- What the exercise asks
Reproduce only this range: the line holding "Click the System Administration padlock icon" through the last line of the data below, both included, exactly, with no pictures.

- Data provided

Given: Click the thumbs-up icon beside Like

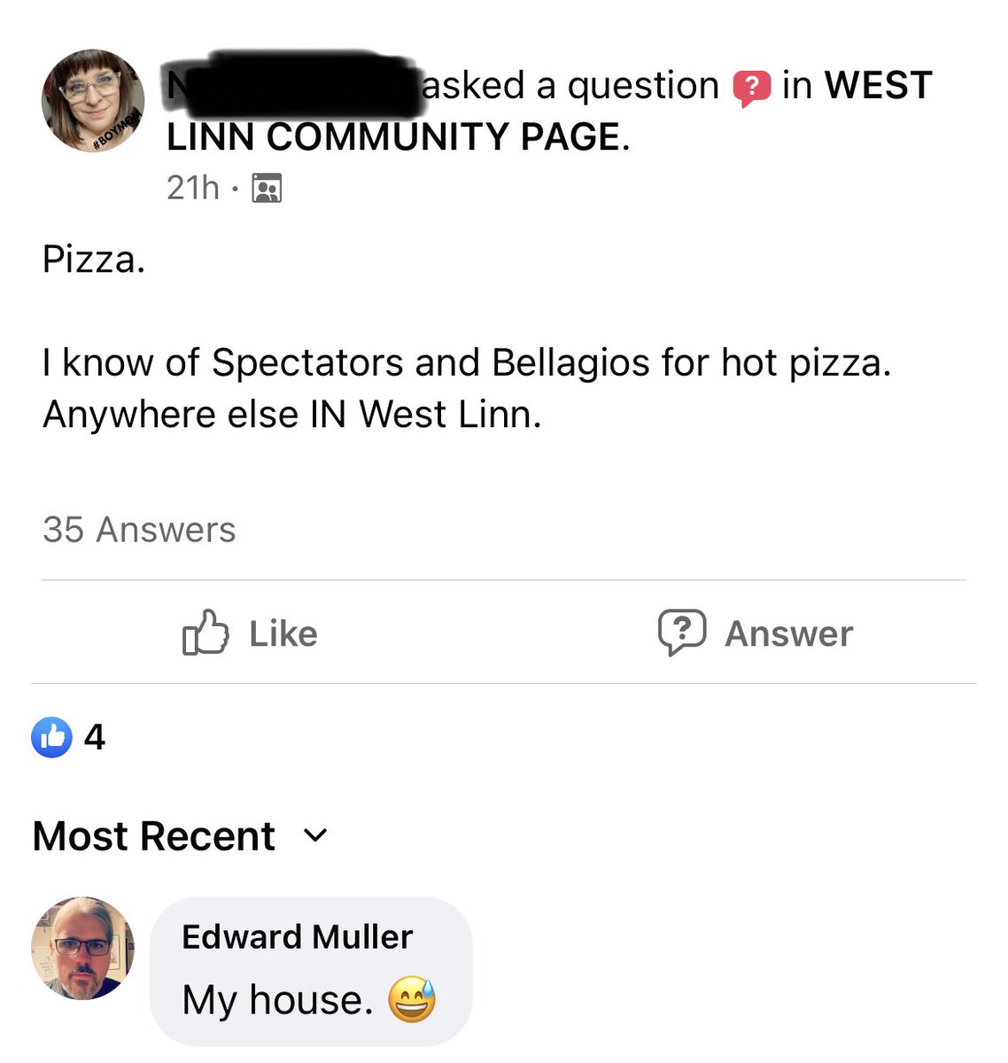Looking at the screenshot, I should [205, 632].
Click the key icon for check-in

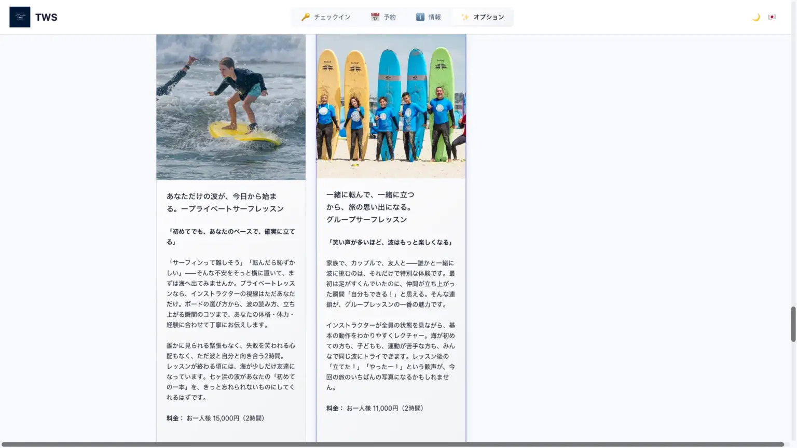coord(306,17)
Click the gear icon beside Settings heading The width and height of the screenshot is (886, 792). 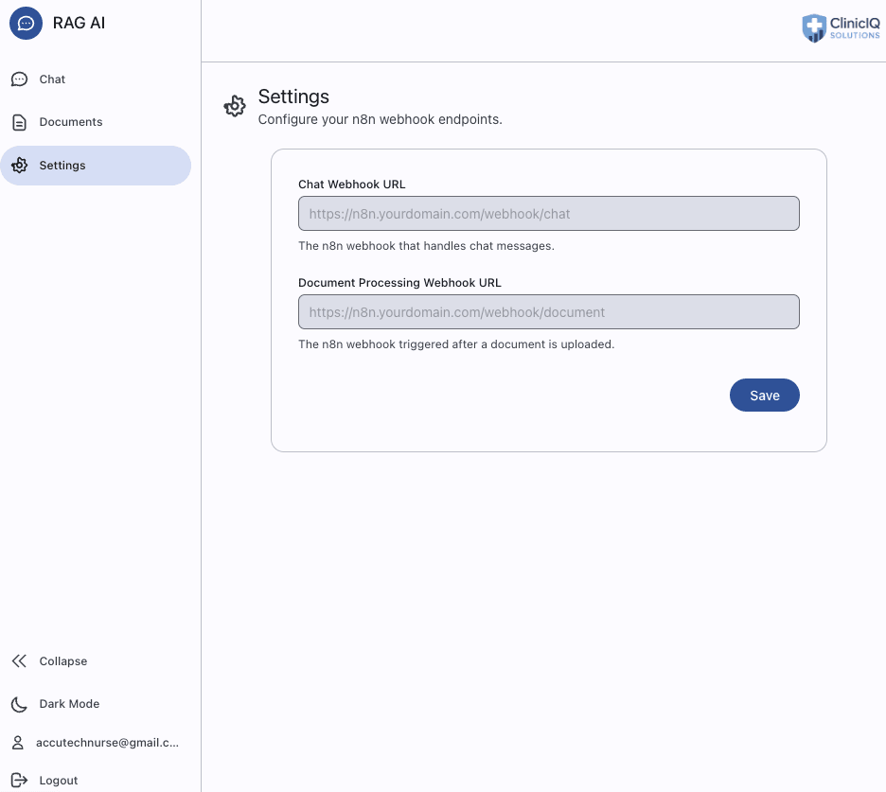pos(234,106)
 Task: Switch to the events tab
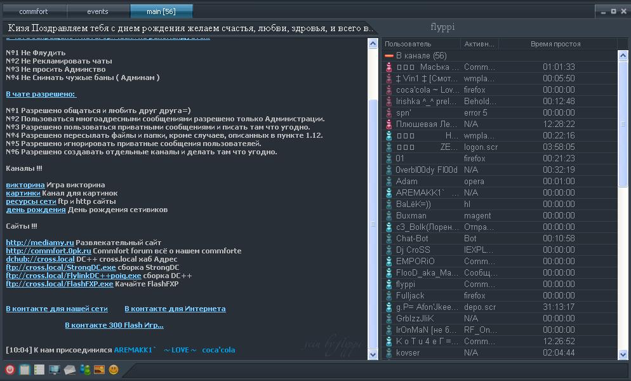pyautogui.click(x=97, y=11)
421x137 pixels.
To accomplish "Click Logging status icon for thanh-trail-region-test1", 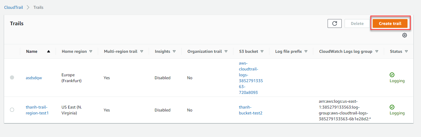I will (392, 107).
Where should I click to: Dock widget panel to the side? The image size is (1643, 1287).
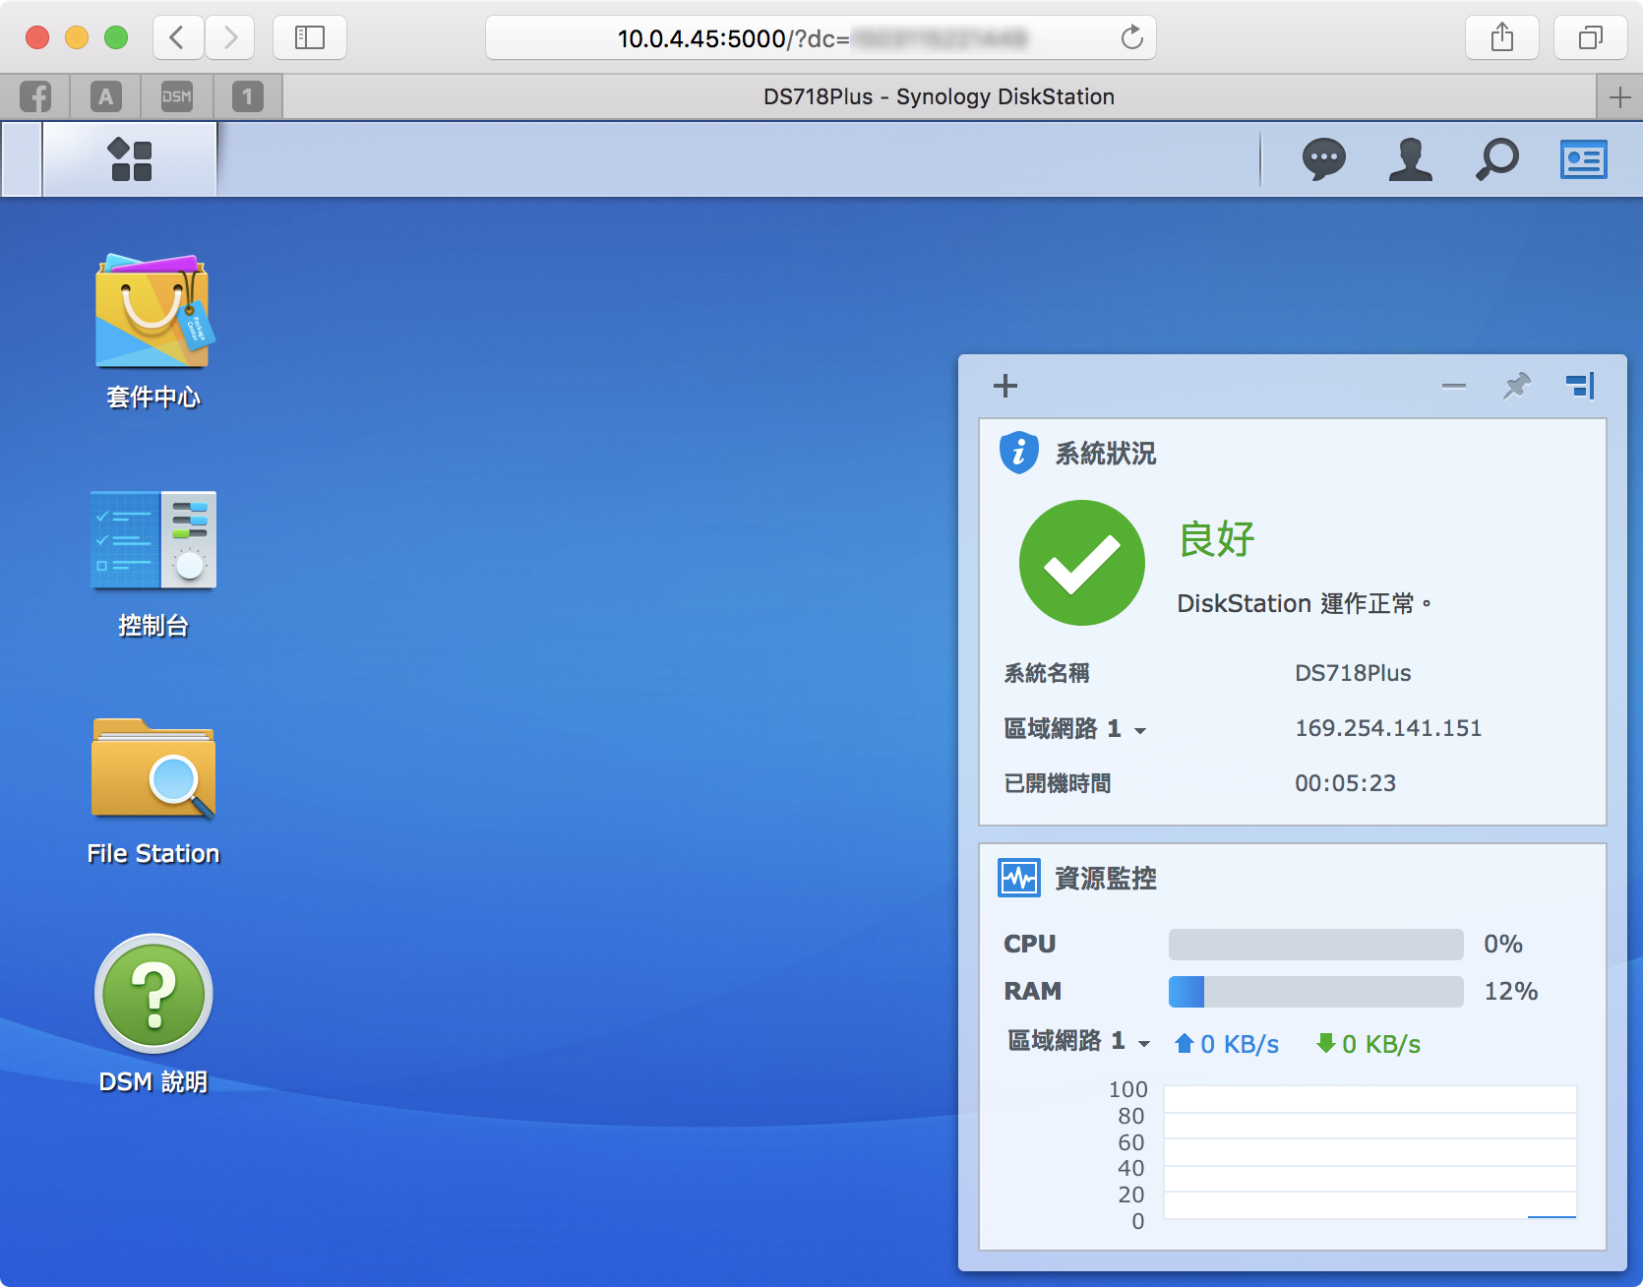[1580, 386]
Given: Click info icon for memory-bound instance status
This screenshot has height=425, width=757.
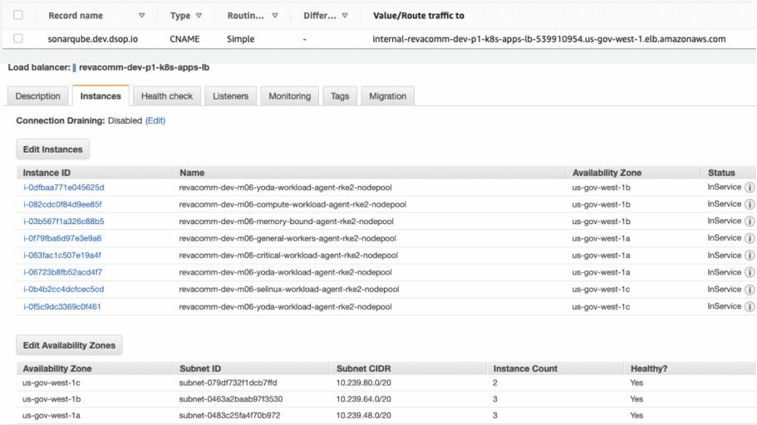Looking at the screenshot, I should [x=750, y=222].
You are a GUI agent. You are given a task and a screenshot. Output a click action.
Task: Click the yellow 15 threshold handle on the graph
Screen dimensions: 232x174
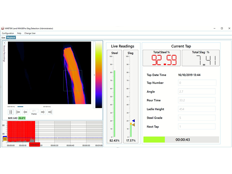pyautogui.click(x=5, y=139)
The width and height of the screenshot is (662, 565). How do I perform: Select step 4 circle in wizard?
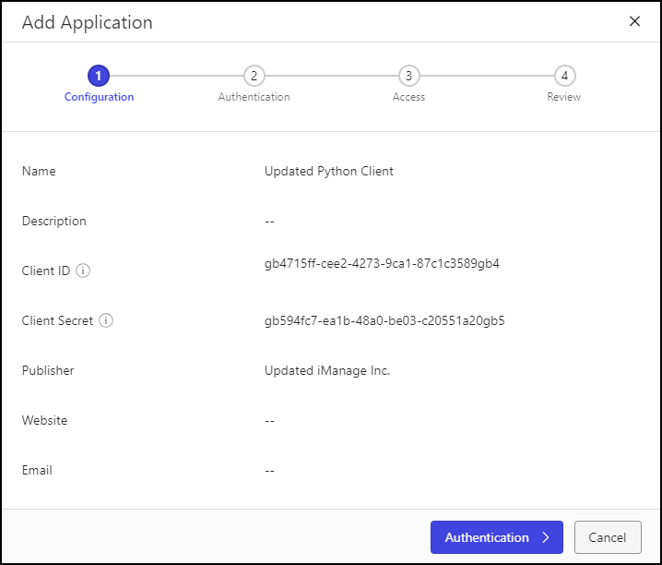pyautogui.click(x=564, y=76)
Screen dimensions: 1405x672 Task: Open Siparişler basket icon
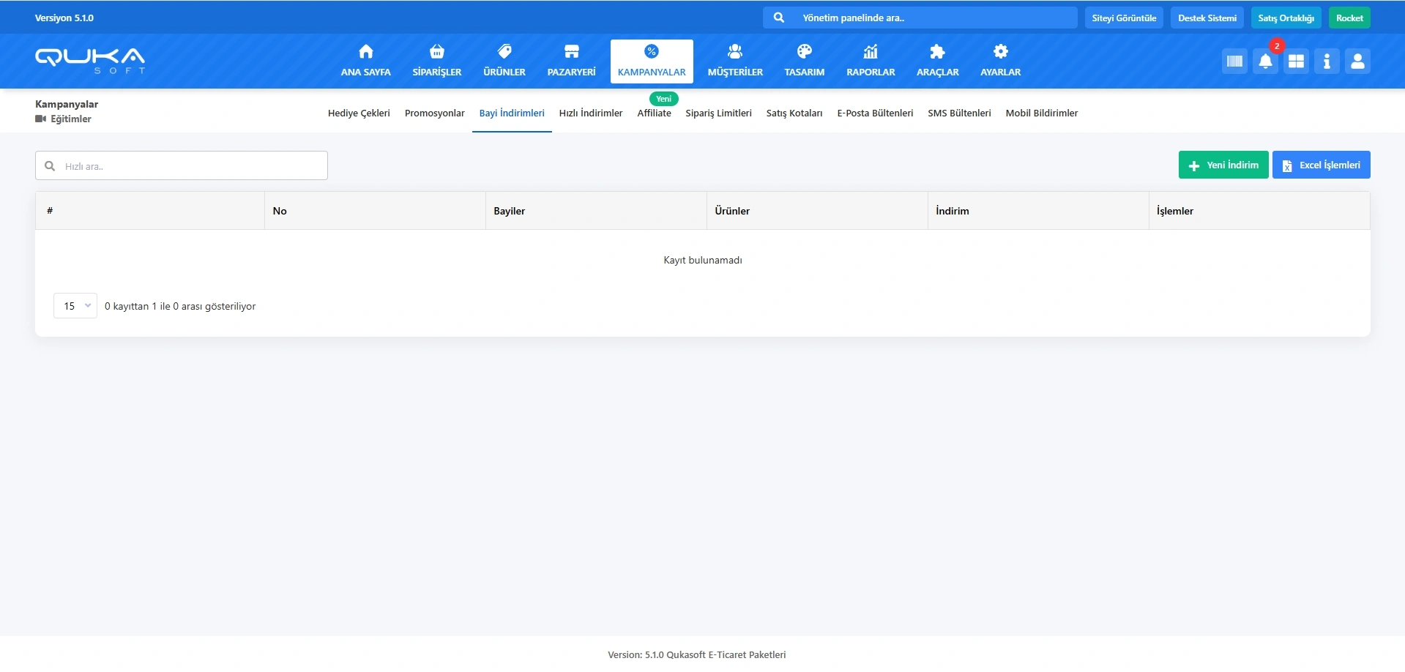tap(436, 52)
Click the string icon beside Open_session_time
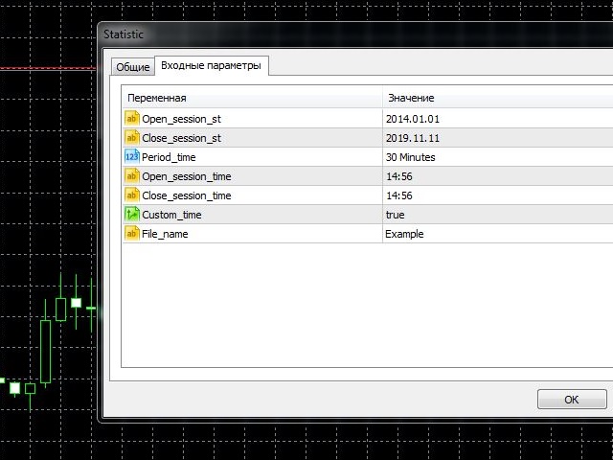 pos(132,176)
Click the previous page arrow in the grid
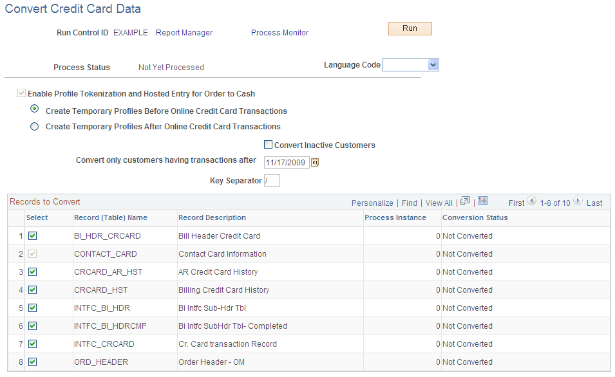The height and width of the screenshot is (377, 615). pyautogui.click(x=532, y=202)
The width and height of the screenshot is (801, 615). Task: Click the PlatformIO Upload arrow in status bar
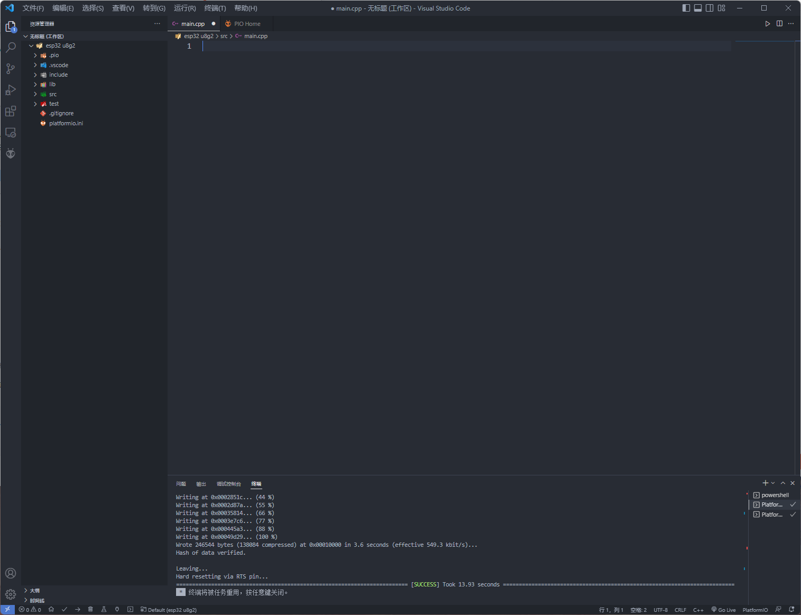coord(78,609)
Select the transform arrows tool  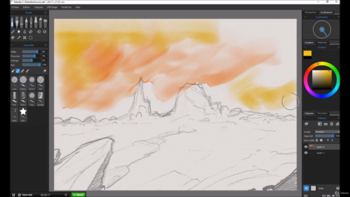[x=25, y=38]
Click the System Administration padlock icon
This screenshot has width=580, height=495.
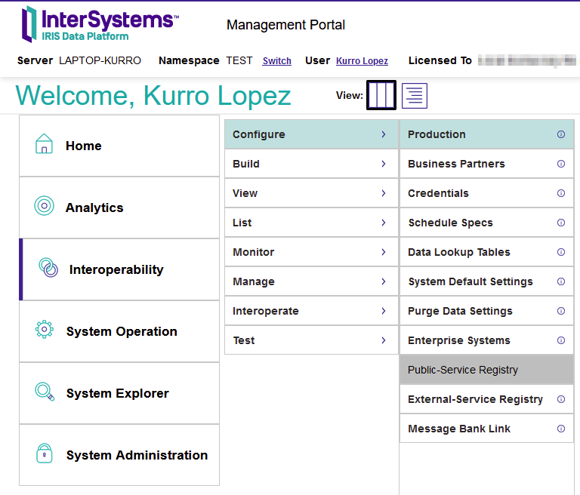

- Answer
Click the System Administration padlock icon
This screenshot has width=580, height=495.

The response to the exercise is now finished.